2. Did this person go to the exchanges? Insurers informing policy holders that their health care costs will go up, often direct beneficiaries to their other brand products without telling them about competitive options and prices available through the exchanges. Cavallaro, for instance, got a quote from a broker, but did not explore the available options on her own.
Prices are lowest in areas with the most insurer competition. An analysis from the McKinsey Center for U.S. Health System Reform found that new entrants into the market make up 26 percent of all insurers, and tend to price their plans lower than the median premiums in their market. The average premium in the exchanges is 16 percent lower than previously projected.
3. Yes, the premium is low, but what are the co-pays and deductibles? This coverage often forces individuals who do use care to meet high deductibles the amount you pay out-of-pocket before your insurance kicks in pay high co-pays and co-insurance or limit the number of doctor visits that are allowed. Cavallaro, for instance, must meet a deductible of $5,000 a year and has an out-of-pocket cap of $8,500 a year. The plan covers just two doctors visits and each include a $40 co-pay.

- TASKS FOR THIS EXERCISE -
a) In the health insurance excerpt, what is the yearly deductible Cavallaro must meet?
b) Repeat the passage of the health insurance excerpt starting at "Prices are lowest" and ending at "than previously projected.".
c) Pick up the health insurance excerpt after its last sentence and continue writing it.
You won't need the material for any of this.

- SOURCE EXCERPT -
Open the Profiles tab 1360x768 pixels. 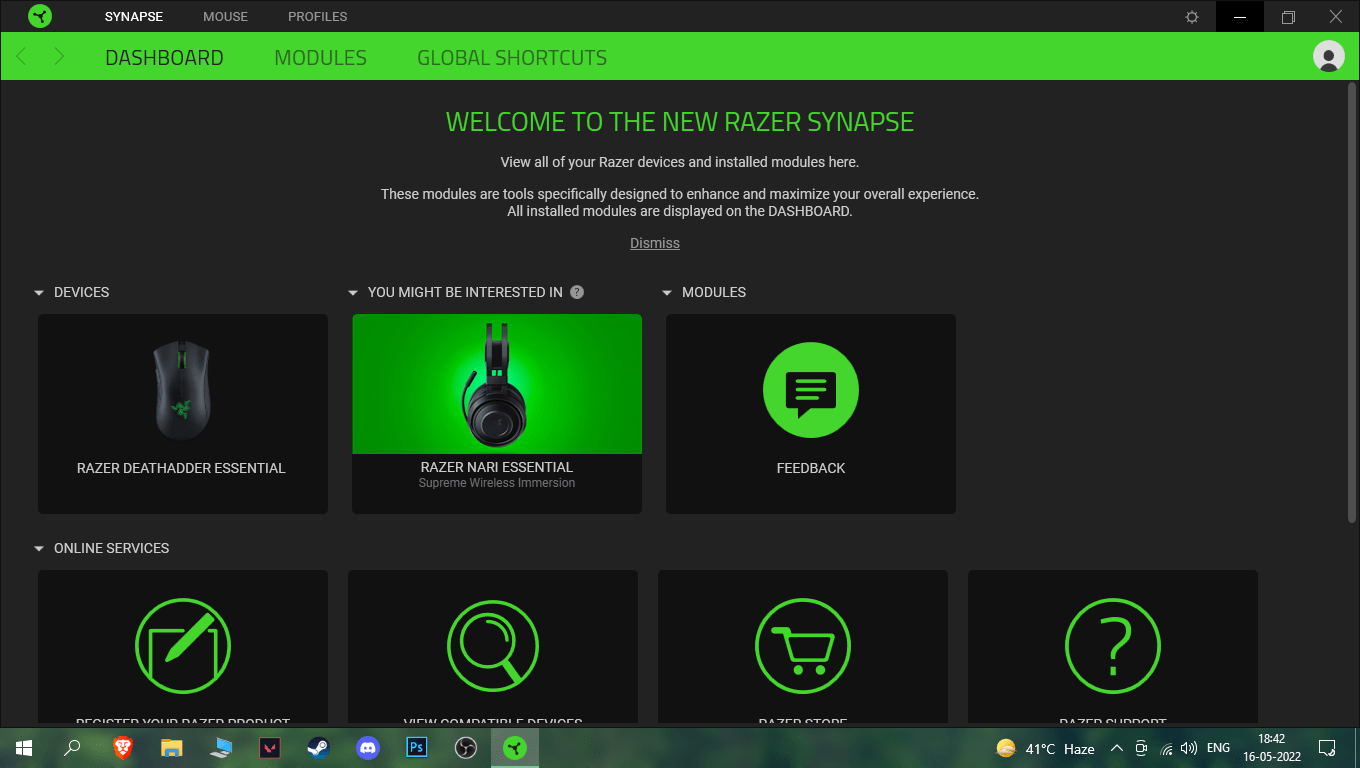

- SOLVED TASKS -
a) $5,000 a year.

b)
Prices are lowest in areas with the most insurer competition. An analysis from the McKinsey Center for U.S. Health System Reform found that new entrants into the market make up 26 percent of all insurers, and tend to price their plans lower than the median premiums in their market. The average premium in the exchanges is 16 percent lower than previously projected.

c)
As the LA Times Michael Hiltzik points out in California, Cavallaro could sign-up for a Silver level plan with a $2,000 deductible, maximum out-of-pocket cost of $6,350, pay $45 for a primary care visit and $65 for a specialty visit but all visits would be covered, not just two.
The health law sets exchange enrollees maximum annual out-of-pocket costs at $6,350, and silver plans have deductibles ranging from $1,500 to $5,000.
4. Does this person qualify for subsidies? Americans between 100 and 400 percent of the federal poverty line ($46,000 for an individual, or about $78,000 for a family of three) qualify for tax credits under the law. Six of the 7 million individuals who are expected to sign up for insurance through the exchange will receive an average tax credit of $5,290 per year.
Cavallaro qualifies her for a hefty federal premium subsidy, Hiltzik reports and can purchase a silver plan for $333, $40 more than shes paying now. A cheaper bronze plan would be in the $200s.